WHAT IS BEING ASKED: Copy only the lines between the one containing "Where should I" and the end of the records, both included, leaving out pictures.

[Stored items]
━━━━━━━━━━━━━━━━
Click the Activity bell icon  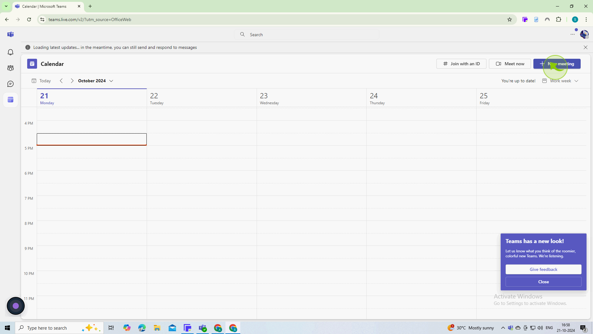(11, 52)
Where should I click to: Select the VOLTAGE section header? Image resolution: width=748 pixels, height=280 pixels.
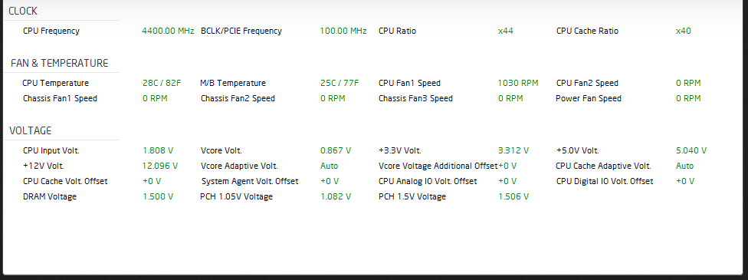(31, 130)

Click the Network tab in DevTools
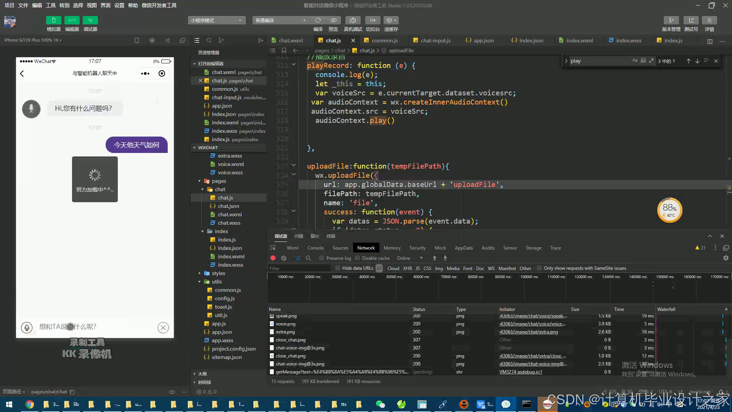(366, 248)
━━━━━━━━━━━━━━━━
ANSWER TO THIS PROBLEM:
Where should I click to: Select the VOLTAGE section header? Image resolution: width=748 pixels, height=280 pixels.
(31, 130)

Click the Network tab in DevTools
(366, 248)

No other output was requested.